Selected excerpt:

Perhaps a little bit too clever.

 

Game summary: comprised of lavishly illustrated panels that players arrange and combine to solve puzzles. (Steam)


I first tried playing Gorogoa years ago and, despite it's incredibly short length - there's an achievement for beating it in under thirty minutes, which I missed out on by ten minutes - gave up because the increase in difficulty for the puzzles was too jarring when I'd only wanted an fairly simple brainteaser, which the art style hinted it might be.


But, wanting to clear a game from my ludicrous backlog of hundreds, I gave it another go and pushed through to the end, even if some of my solutions to the puzzles presented were a result of dumb luck or simply by just trying everything to get past each frustrating step. There are also some timing critical puzzles, which you need to do first time if you're achievement hunting, but the game will never warn you about them.


It's a shame that the puzzles quickly escalate from simple logic to overly-complex, multi-step solutions although the game's length may have something to do with that - there's also the fact that the developer was taking so long to get Gorogoa out that Annapurna, the publishers, basically forced it to be finished and it may be that there are sections missing that bridge the gap between the simple and harder puzzles.

Required tasks:
A - Repeat the Gorogoa review word for word from "It's a shame" to "and harder puzzles.".
B - According to the Gorogoa review, which company published the game?
C - Pick up the Gorogoa review after its final sentence and continue writing it.
The data after this review is separate material.

Supplied material:
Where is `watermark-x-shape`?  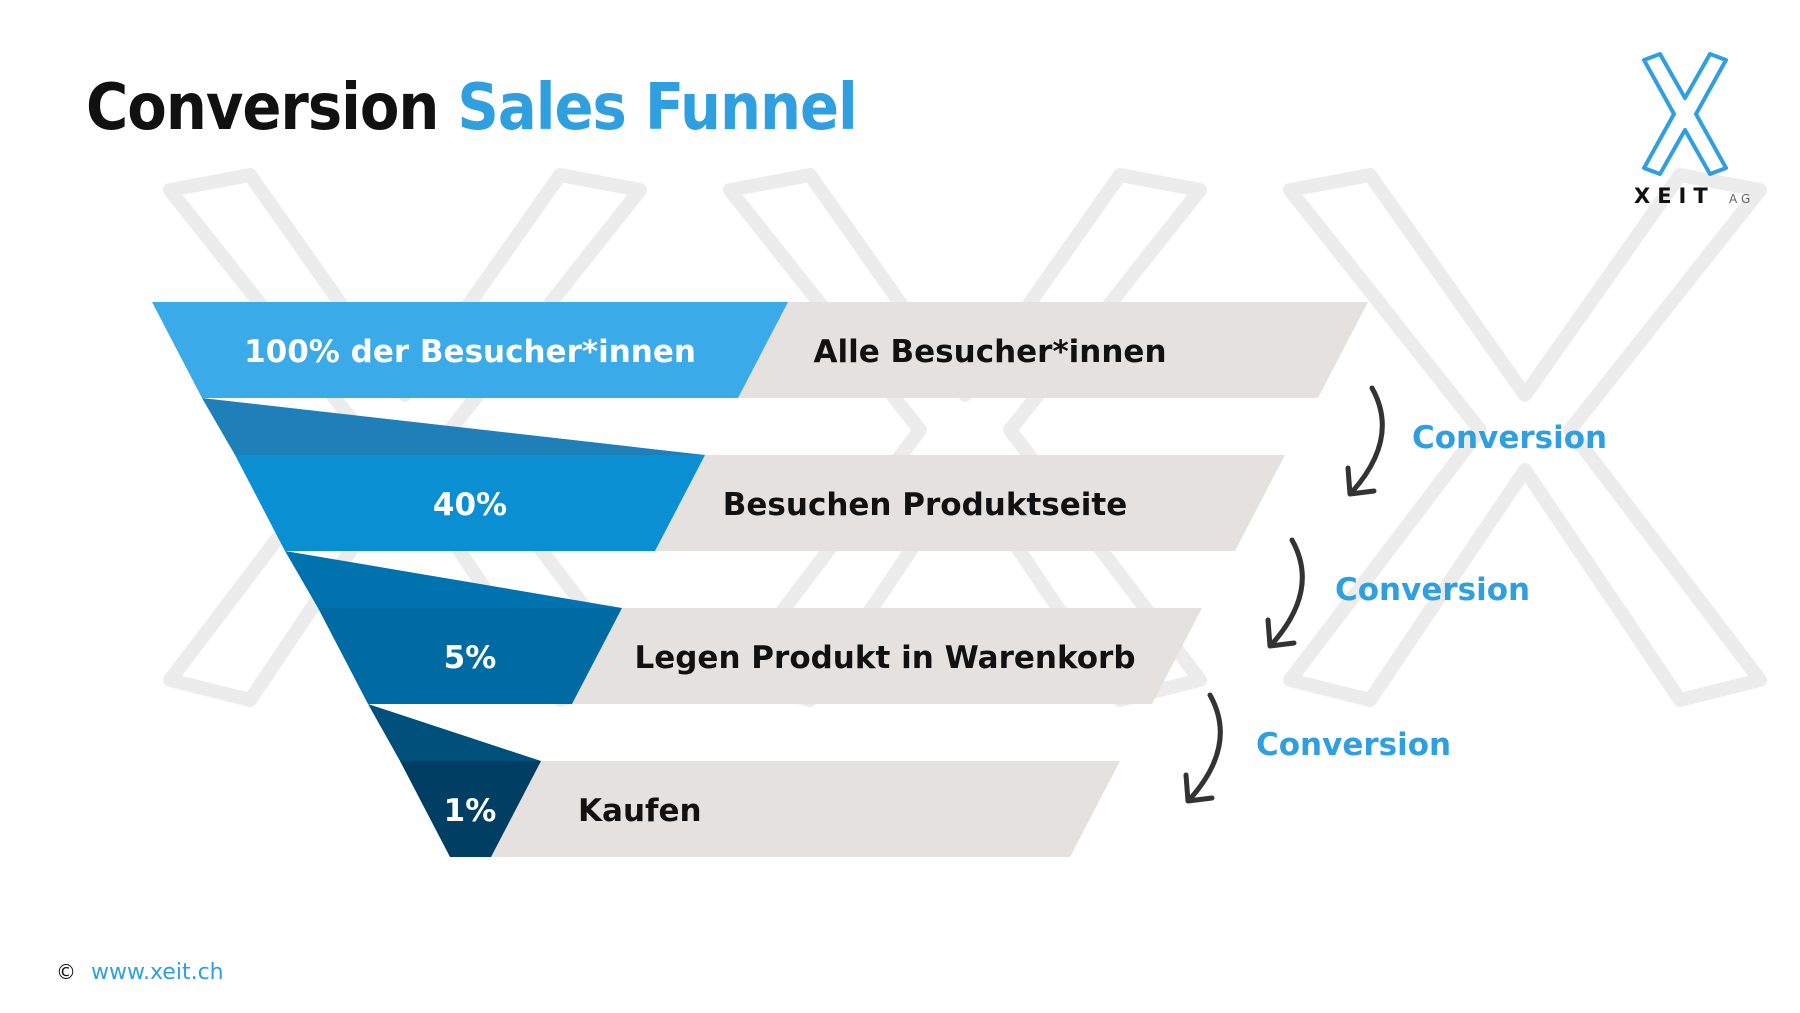
watermark-x-shape is located at coordinates (1525, 438).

Answers to the problems:
A -
It's a shame that the puzzles quickly escalate from simple logic to overly-complex, multi-step solutions although the game's length may have something to do with that - there's also the fact that the developer was taking so long to get Gorogoa out that Annapurna, the publishers, basically forced it to be finished and it may be that there are sections missing that bridge the gap between the simple and harder puzzles.

B - Annapurna

C -
The biggest reason that the rate of complexity is so drastic proved to be such a disappointment for me is that I very quickly stopped caring about the story, which makes little sense anyway, and I also stopped caring about how the game looks, when it's actually very pretty indeed - in fact, I'd go so far to say that the game's looks are probably the main reason to buy/try this and stick with it to the finish.


How you solve puzzles also looks great, dragging various comic book-style panels into the right places, to either overlap each other to create new images in each panel, or to create larger, multi-panel scenes that are very impressive to see at times when you're so used to seeing smaller images in the four individual panels for the most part - again, it's a shame the complexity of the puzzles means you'll most likely be glad to get them out of the way rather than appreciate how nice it all looked.


If I was to recommend Gorogoa to anyone, I would warn them that they almost to ignore the great visuals and equally enjoyable and non-intrusive musical score. Ignore the 'story' playing out and literally treat it as nothing more than a puzzle game - you should also ignore the style of puzzles for the first third, as they are way too easy in comparison to what is to come later on.


Gorogoa has a great art style and a soothing soundtrack to match it, but the story-telling is so piecemeal that it's difficult to tell what's going on at all - and no explanation as to why - and the puzzles go so quickly from involving simple logic to nonsensical solutions it'll make your head spin. Chuck in the fact that they bear very little thematic or narrative relevance too and it makes you wonder why it's all connected in the first place.